Davis, Christal N and Ramer, Nolan E and Squeglia, Lindsay M and Gex, Kathryn S and McRae-Clark, Aimee L and McKee, Sherry A and Roberts, Walter and Gray, Kevin M and Baker, Nathaniel L and Tomko, Rachel L (2024) Alcohol use and cannabis craving in daily life: sex differences and associations among young adults. Alcohol, Clinical & Experimental Research, Early online, https://doi.org/10.1111/acer.15461.
External website: https://onlinelibrary.wiley.com/doi/10.1111/acer.1...
BACKGROUND: Alcohol and cannabis are commonly used together by young adults. With frequent pairings, use of one substance may become a conditioned cue for use of a second, commonly co-used substance. Although this has been examined for alcohol and cannabis in laboratory conditions and with remote monitoring, no research has examined whether pharmacologically induced cross-substance craving occurs in naturalistic conditions.
METHODS: In a sample of 63 frequent cannabis-using young adults (54% female) who completed 2 weeks of ecological momentary assessment, we tested whether alcohol use was associated with stronger in-the-moment cannabis craving. We also examined whether sex moderated this association and whether cannabis craving was stronger at higher levels of alcohol consumption.
RESULTS: Although alcohol use and cannabis craving were not significantly associated at the momentary level, there was evidence that this relation significantly differed by sex. Among female participants, there was a negative association between alcohol use since the last prompt and momentary cannabis craving (b = -0.33, SE = 0.14, p = 0.02), while the association among male participants was positive (b = 0.32, SE = 0.13, p = 0.01). Similarly, alcohol quantity was negatively associated with cannabis craving at the momentary level for female participants (b = -0.10, SE = 0.04, p = 0.009) but was not significantly associated for male participants (b = 0.05, SE = 0.04, p = 0.18).
CONCLUSIONS: Alcohol may enhance cannabis craving among male individuals but reduce desire for cannabis among female individuals. This may point to differing functions of co-use by sex, highlighting a need for research to elucidate the mechanisms underlying this increasingly common pattern of substance use.
B Substances > Alcohol
G Health and disease > Substance use disorder (addiction)

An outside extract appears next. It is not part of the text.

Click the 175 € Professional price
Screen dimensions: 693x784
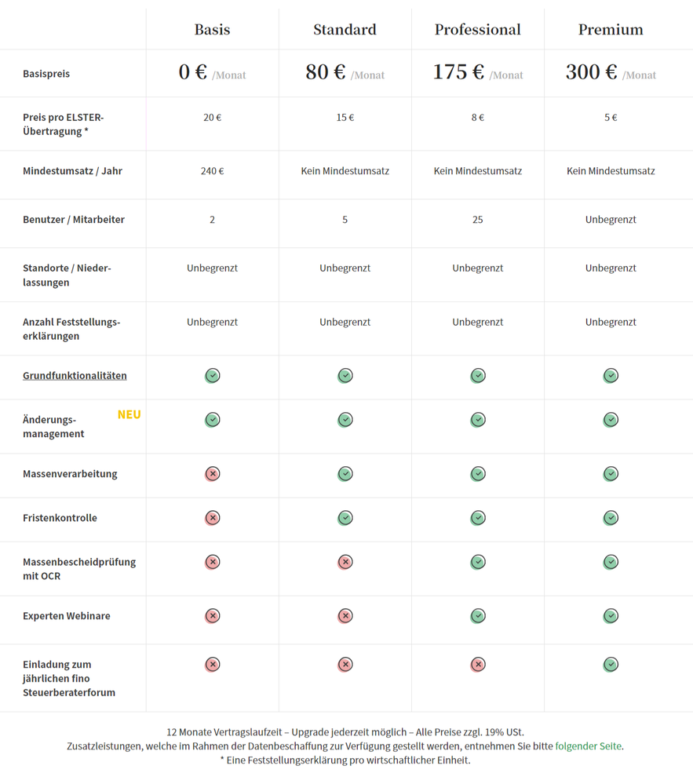458,72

G Health and disease > Substance use disorder (addiction) > Multiple substance use (Poly-drug /Poly-substance)
G Health and disease > Substance use disorder (addiction) > Alcohol use disorder > Alcohol withdrawal / craving
G Health and disease > Substance use disorder (addiction) > Drug use disorder > Drug withdrawal / craving
J Health care, prevention, harm reduction and treatment > Risk and protective factors
T Demographic characteristics > Woman (women / female)
T Demographic characteristics > Man (men / male)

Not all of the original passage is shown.